─── Supplied data ───

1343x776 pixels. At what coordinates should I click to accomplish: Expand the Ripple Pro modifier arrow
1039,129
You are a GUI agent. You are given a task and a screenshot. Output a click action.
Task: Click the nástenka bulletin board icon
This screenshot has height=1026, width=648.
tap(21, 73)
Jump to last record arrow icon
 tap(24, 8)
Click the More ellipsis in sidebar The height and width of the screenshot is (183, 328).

───
─── Supplied data ───

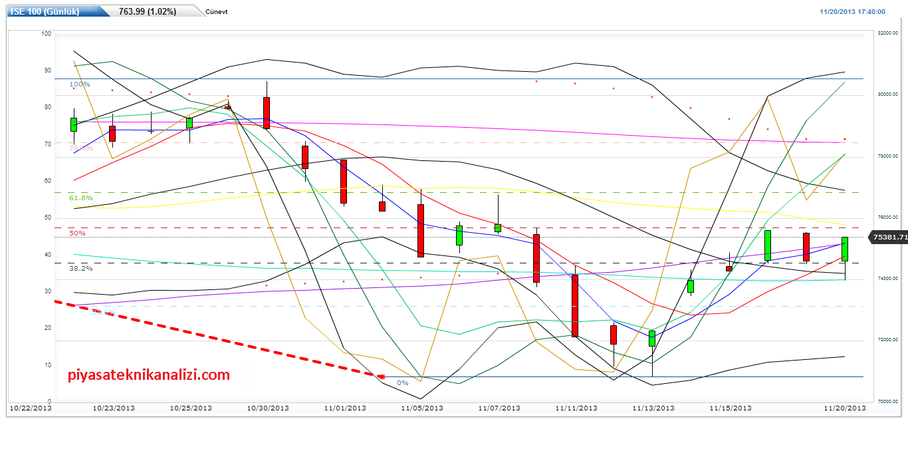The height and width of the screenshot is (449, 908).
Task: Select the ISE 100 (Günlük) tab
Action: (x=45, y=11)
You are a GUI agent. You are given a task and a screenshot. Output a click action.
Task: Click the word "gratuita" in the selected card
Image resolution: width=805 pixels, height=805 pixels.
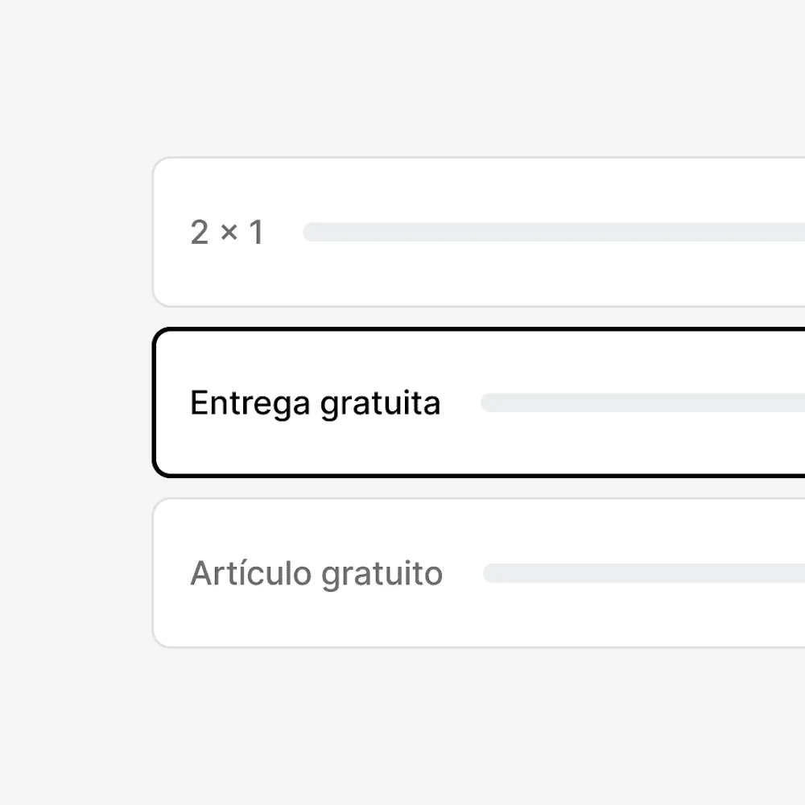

───

[Your instructions]:
In the entries above, find the line with "Jump to last record arrow icon" and the line with "Click the More", then set down exactly those two and every line between them, nothing else.

[The answer]:
Jump to last record arrow icon
 tap(24, 8)
Click the More ellipsis in sidebar The height and width of the screenshot is (183, 328).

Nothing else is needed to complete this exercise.